I suggest that we consider the implementation of these sequence/proxy validation steps separately from any implementation of parameter validation. As you mention, we may be overly strict on the type checking of arguments. The sequence checking is rather critical though, since many methods may return wrong results of the correct type if used in the wrong order.
- Any particular reason you don't like the use of reflection?
- I would like to have a toggle to disable all checks on purpose. For the lack of a better idea
disable_internal_checks()
I'm fine with the usage of reflection, but my hesitance comes because I thought that you were wanting to disable validation to get around slow performance of the reflection implementation. If an implementation isn't usable in production, that sounds like a negative mark against that way of doing it. :wink: Conversely, if the validation is sufficiently fast, I can't think of a case why disabling validation would be useful.
All that said, I think you're right that validating the types of every parameter may be a little excessive (at least compared to most PHP code out there). Type coercion should take care of converting strings to ints and ints to booleans. I guess the big benefit of checking the argument types is to use the type-checking as a proxy for validating the order of arguments. For example if the integrator types:
phpCAS::client(CAS_VERSION_2_0, 'login.example.edu', '/cas/', 443);
instead of
phpCAS::client(CAS_VERSION_2_0, 'login.example.edu', 443, '/cas/');
they could immediately get an exception that the arguments are bad instead of getting their browser redirected to an invalid URL (or a CURL error). Actually, an enhancement would be to do additional checking that the URLs passed are valid URLs and not just arbitrary strings.
I guess overall I'd really like to keep the sequence validation in the CAS_Client and am more open to alternatives for the argument types.
P.S. On the topic of the CAS_Client being unwieldy due to its size, we might have success splitting it into two classes, one for the base client and a child class that adds the proxy support.
:+1: for all of your suggestions.
I think it makes sense to diffentiate between normal runtime checks that are essential for the client working proper and preventing wrong use which might even create unwanted security holes etc. Those should be lean and also serve a destinct purpose.
All the other debug or additional validation should either be attached to debug mode or have some other toggle (default on is probably better). I'm always thinking of java assertions :smile: I think they really serve a purpose during development/debugging but should not impeed overall performance if you run a bigger site.
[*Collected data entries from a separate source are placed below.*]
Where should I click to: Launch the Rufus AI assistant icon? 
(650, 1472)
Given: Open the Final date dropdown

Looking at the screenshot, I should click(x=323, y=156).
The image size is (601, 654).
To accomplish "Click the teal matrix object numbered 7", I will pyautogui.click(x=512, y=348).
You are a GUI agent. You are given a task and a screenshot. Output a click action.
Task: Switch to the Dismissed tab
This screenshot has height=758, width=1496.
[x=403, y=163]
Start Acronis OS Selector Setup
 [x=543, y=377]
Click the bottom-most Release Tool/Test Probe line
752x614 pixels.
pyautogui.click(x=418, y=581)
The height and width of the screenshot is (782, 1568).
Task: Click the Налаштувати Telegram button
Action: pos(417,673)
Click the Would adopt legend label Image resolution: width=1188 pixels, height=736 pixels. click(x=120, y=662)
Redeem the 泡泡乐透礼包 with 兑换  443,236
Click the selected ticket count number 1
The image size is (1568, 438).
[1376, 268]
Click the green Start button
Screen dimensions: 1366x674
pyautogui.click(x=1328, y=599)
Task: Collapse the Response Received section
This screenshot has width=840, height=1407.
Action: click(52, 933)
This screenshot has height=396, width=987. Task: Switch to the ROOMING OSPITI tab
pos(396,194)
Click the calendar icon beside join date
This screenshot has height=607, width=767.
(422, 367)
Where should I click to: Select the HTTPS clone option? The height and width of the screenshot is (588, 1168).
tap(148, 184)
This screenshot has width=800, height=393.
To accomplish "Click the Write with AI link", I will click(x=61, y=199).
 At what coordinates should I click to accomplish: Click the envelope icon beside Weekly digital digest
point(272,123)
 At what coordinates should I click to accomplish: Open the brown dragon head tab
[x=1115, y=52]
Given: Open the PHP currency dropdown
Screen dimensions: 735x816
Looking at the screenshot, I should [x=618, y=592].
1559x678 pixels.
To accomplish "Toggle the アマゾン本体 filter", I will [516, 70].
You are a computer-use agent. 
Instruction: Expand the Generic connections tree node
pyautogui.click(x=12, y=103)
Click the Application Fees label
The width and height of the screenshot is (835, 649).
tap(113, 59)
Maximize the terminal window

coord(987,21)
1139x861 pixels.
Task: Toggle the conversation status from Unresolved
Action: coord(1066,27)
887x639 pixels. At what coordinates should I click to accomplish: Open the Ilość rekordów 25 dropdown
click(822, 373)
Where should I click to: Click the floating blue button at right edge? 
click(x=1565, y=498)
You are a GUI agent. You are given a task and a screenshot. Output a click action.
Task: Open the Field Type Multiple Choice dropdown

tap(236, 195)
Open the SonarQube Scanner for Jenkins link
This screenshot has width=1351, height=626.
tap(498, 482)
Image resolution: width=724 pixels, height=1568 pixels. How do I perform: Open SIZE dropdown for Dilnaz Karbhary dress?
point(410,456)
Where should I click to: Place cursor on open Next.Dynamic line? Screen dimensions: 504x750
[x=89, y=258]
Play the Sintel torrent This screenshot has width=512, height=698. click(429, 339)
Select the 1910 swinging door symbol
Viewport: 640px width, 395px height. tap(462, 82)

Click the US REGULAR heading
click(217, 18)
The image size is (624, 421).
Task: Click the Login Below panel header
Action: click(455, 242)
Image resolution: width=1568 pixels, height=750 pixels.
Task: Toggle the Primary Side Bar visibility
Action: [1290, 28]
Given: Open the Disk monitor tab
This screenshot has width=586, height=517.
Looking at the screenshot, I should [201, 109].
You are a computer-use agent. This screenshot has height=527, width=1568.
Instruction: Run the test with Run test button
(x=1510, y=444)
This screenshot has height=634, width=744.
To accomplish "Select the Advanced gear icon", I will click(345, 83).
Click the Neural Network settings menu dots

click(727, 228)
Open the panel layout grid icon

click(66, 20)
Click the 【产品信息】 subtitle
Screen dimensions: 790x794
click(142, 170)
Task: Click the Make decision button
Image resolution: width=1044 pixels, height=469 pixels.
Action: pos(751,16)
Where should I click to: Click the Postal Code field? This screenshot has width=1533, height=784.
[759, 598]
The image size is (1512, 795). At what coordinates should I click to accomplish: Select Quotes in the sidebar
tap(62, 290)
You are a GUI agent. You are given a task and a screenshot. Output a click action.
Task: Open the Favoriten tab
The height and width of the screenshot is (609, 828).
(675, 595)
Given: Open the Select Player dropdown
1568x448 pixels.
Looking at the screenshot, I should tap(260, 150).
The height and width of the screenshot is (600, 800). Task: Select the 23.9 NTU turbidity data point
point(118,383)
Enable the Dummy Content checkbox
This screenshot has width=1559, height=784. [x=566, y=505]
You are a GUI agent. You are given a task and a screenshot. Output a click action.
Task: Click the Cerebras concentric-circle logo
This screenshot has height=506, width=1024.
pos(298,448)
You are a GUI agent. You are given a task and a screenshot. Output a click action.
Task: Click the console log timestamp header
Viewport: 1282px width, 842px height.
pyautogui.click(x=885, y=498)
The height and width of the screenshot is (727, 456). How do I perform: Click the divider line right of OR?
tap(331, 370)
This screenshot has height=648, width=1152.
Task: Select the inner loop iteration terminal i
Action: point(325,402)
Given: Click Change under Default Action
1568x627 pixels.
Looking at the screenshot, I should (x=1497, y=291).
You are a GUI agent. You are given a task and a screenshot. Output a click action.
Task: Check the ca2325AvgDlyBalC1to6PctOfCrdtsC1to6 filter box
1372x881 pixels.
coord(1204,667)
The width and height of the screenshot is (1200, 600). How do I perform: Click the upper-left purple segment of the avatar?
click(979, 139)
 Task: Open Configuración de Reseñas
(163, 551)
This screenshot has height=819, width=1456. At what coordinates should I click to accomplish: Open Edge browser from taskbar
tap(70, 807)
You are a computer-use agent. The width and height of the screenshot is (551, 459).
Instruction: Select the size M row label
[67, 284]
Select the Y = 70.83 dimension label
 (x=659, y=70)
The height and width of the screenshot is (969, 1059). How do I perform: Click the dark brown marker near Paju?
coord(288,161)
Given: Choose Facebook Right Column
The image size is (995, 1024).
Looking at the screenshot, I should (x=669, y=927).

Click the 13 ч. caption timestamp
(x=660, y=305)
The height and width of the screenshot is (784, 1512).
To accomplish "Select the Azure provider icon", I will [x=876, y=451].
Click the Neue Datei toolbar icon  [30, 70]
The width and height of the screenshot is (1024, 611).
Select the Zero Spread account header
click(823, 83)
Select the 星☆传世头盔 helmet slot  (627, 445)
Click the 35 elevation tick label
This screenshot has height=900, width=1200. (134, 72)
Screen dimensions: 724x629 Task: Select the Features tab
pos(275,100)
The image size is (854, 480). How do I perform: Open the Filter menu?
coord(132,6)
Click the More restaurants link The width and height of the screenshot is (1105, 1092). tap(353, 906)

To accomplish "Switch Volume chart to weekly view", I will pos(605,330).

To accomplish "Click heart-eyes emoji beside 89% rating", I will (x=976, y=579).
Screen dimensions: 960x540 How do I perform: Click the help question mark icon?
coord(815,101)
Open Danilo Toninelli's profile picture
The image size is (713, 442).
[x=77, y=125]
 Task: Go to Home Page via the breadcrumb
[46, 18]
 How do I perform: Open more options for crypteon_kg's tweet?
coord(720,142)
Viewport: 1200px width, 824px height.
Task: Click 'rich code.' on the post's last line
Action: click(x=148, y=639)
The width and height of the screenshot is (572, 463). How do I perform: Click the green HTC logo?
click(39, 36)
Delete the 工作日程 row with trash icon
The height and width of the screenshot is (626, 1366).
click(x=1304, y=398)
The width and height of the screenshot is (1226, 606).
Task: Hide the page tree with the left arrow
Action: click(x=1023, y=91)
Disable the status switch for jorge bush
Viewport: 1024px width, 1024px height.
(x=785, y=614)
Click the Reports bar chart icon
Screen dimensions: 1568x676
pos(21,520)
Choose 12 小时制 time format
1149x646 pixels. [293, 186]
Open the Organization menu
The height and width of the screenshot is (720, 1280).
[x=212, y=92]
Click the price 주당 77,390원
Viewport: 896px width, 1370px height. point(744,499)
I'm always thinking about the worst case gateway implementation with checkAuthenication() on a big website where every request hits phpCAS code.
I think i will also open an issue because i would really like to have some performance metrics in the future where we know how the code is developing over time and how this may impact our userbase on the perfomance side. Would be a nice feature in my view.
Regarding your P.S: i will answer in the other issue.
@adamfranco I have worked further on your branch and implemented some of the things discussed above. I also ironed out some bugs that i disovered while testing. Currently a couple of unit tests are failing that need to be fixed. I have also not started looking at the parameter validation. I have focused on the sequence check and streamlining them.
What was the reason to introduce the protected _getUser() and _hadAttribute() functions. I somehow fail to see the point?
I tracked down the error with the phpunit tests. They detected a bug that i fixed in the previous commit
I have merged the branch into master.